If you have the strong feeling you must go somewhere, go.

I want to go to India.

There will be a strong pull to fall in love when in a foreign country. This love will not be real or sustainable, just like your memories.

Becoming homesick is a state of love.

Travel is a series of comfortable seats.

I was only able to get in to Tibet because I was too naive to know at the time, what it means.

People are suffering all over this earth.

People all over this earth are doing what they can.

Even if you travel to the other side of the earth, it will still feel, in some way, like home. The earth is our home.

If you are grounded enough in yourself, no place on earth will feel as exotic as the moon.

You could have been born anywhere.

You can relate to anyone. Even a beggar with one eye.

Freeze dried yak cheese smells terrible, especially on a rainy day. But, yak cheese grilled cheese is very good especially with tomato.

There is “probably” such a thing as ghosts. I asked a monk.

If you are lucky enough to study Tibetan Buddhism in Tibet, you had better do something with what you learn.

Knowledge is not meant to be held onto but shared.

It is easier to arrive than return. (Memories, sleep rythms, shrunken stomach, bowels)

No amount of words can properly convey experience.

We want memories to remain special so we buy trinkets.

Our teachers are the altitude sickness, the airplane bathrooms, and the smell of yak meat at the butcher’s on a hot summer day.

Nothing can be new if all our experience is already within us like a kaleidoscope. What is new is the light reflected through our vision.

I like to listen to my teacher talk.

I like to listen to my teacher talk about death and Karma beside a lotus pond in an outdoor tea café.

The most important thing to study is death.
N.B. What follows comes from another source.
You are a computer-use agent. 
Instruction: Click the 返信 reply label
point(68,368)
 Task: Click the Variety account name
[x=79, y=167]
We are deemed morbid if we so much as mention death.

It is very lucky to be born a human.

It is even luckier to be born a human that is not ill, with a home, and opportunities.
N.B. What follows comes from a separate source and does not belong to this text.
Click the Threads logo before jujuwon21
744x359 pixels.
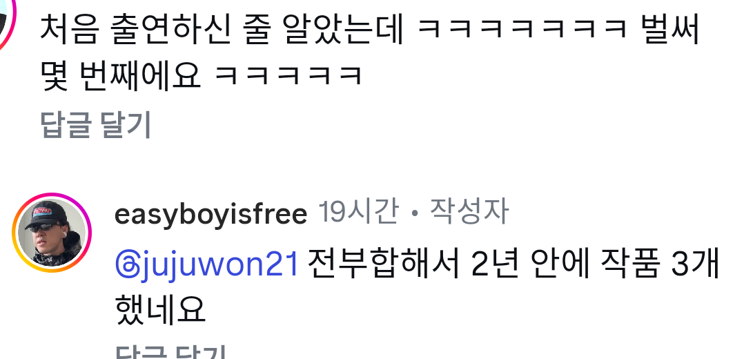click(127, 265)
Karma is real. Just ask the beggar who popped up after I started to agonize over my negative Karma.

You will suffer if you want to suffer. You will be comfortable if you want to be comfortable. It will all be almost completely your choice.

We do not need much.

Sometime it is fun to shit in a hole.

Sometimes it is not so fun to shit in a hole.

There are many, many, people to love everywhere you go.




Marianna Pease is a yogini living in NYC. She has her 200hr RYT through Yoga Works under Natasha Rizopolous and has studied Tibetan Buddhism with her teaching Michael Sheehy. Her favorite proverb is “Barn burned down, now I can see the Moon.” You can read her blog on yoga.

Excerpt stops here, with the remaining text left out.